A special report released by Construction Information Services (CIS) last year detailing the largest, active and ready-to-go projects for 2015 shows there are 518 key projects with a total value €11bn throughout Ireland already in the pipeline.
This includes €1.4bn in industrial projects, €3.7bn in commercial, retail and hospitality and €1.4bn in residential.
“We didn’t publish this annual report for four years because of the recession. In 2014, we saw that things are picking up in terms of the number of planning applications and projects that had been put on hold as a result of Nama and lack of finance now coming back into production,” says Tom Moloney, CIS managing director.
“We are confident that we can see a sustained recovery of the sector because of the housing deficit and demand in the medical, commercial, and schools areas which is ongoing. There will be a need for more nursing homes and private care facilities because of our aging population.
“The overall requirement for housing is 20,000 a year, but it is not physically possible for the industry to build that much every year. In the Dublin area alone, there is an immediate need for 6,000 houses. Realistically, the industry will probably manage to build a total of 9,000 houses a year up to 2018, as estimated by the CIF,” says Moloney.
According to Parlon, there is a need to encourage house building as clearly a housing crisis is building up with over 90,000 on the social housing list.
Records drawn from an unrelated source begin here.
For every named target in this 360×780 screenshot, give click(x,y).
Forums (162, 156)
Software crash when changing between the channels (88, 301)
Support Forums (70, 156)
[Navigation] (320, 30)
However, he says, the industry doesn’t have the wherewithal to finance this so it depends on the State and State subsidies.
Government investment
The Government announced in Budget 2015 a €2.2bn investment over the next three years to provide 10,000 social housing units.
“This is a fabulous figure but we are still waiting to see the detail of what it means – meat needs to be put on the bones, but everyone’s mouth is watering about it,” says Parlon.
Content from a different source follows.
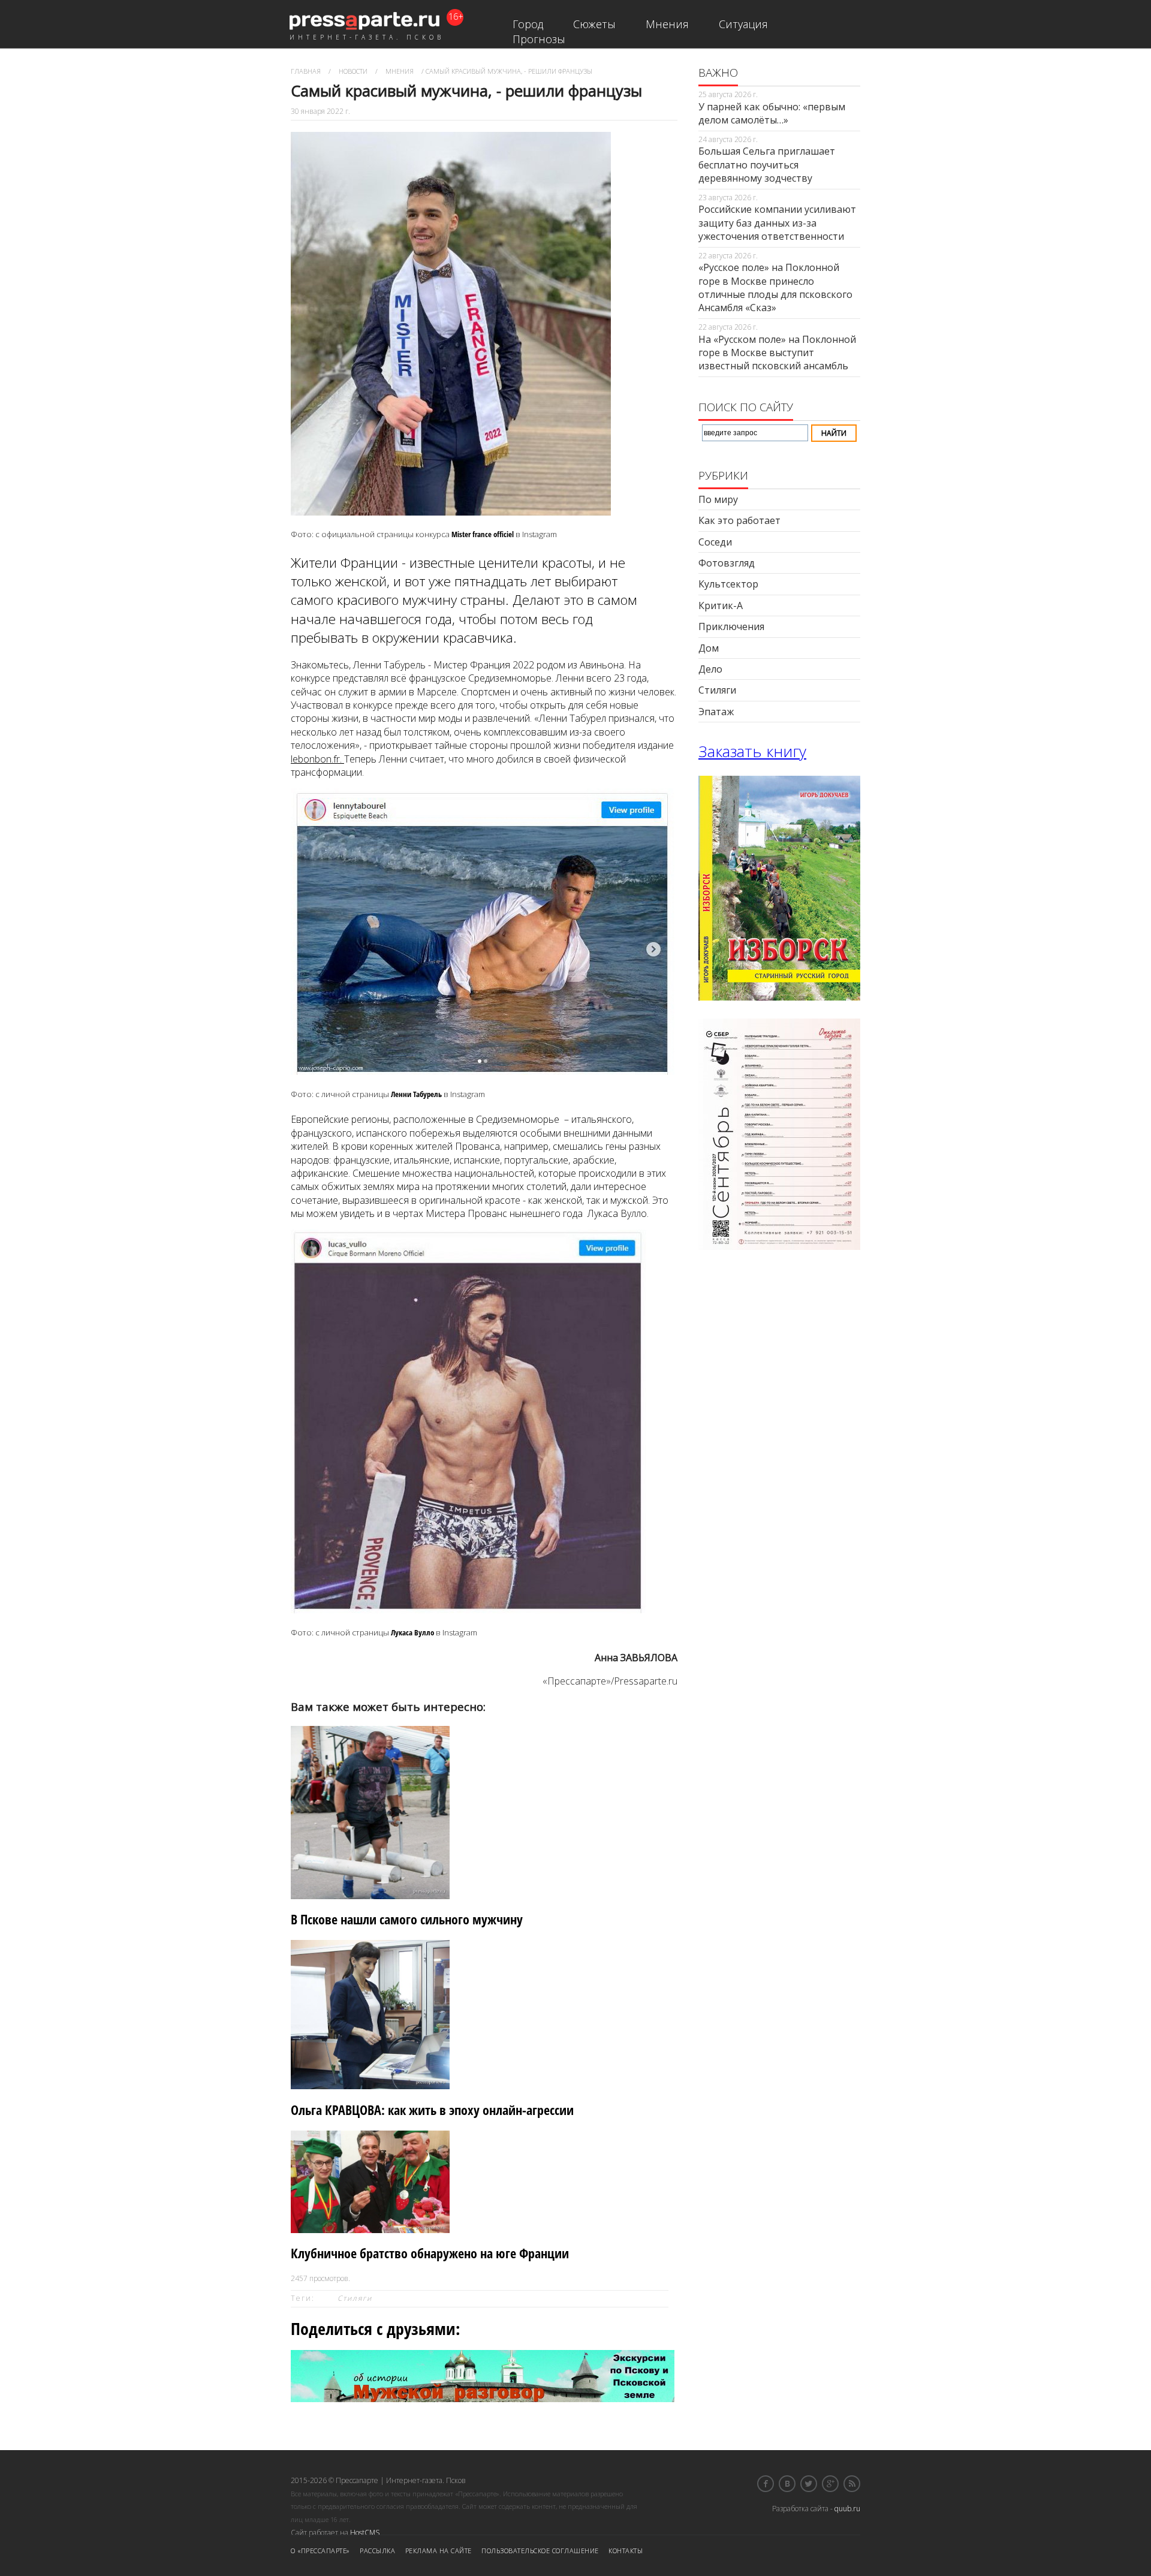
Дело (710, 669)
“Our capital expenditure programme of investing in schools and roads was cut very badly – austerity meant a 70pc reduction in public sector work. If the Government could get over the trauma with Irish Water, it should start investing more in capital programmes.
“A bit more is happening this year in terms of capital expenditure. Work is starting on the Gort-Tuam motorway and the National Children’s Hospital – a project expected to cost more than €300m – will enter the planning stage. The Central Bank is taking over the carcass of the former Anglo Irish Bank building on Dublin’s North Wall Quay and its re-fit is out for tender, which should be a contract worth around €100m, and there also is a new maternity hospital in planning.”
There have been a number of big projects in the private sector thanks to foreign direct investment (FDI) and lately significant investments by indigenous companies have also been coming on stream.
Parlon cites Intel’s €3.64bn investment in upgrading its fabrication centres in Leixlip over the past three years, Shell E&P Ireland’s €4bn investment in the Corrib gas project in Co Mayo and Diageo’s recently opened €300m brewhouse in Dublin.
As for indigenous companies, Parlon notes that Glanbia Ingredients Ireland Ltd has opened a new dairy facility in Belview on the Kilkenny/Waterford border that created 76 direct and 1,600 indirect jobs, while Kerry Group is investing €100m in the establishment of a major innovation centre in Naas, Co Kildare.
“When the Irish economy was at its peak during the Celtic tiger years, the construction industry played a bit part in driving it. Now we believe we can play that role again with massive potential to create jobs,” says Parlon.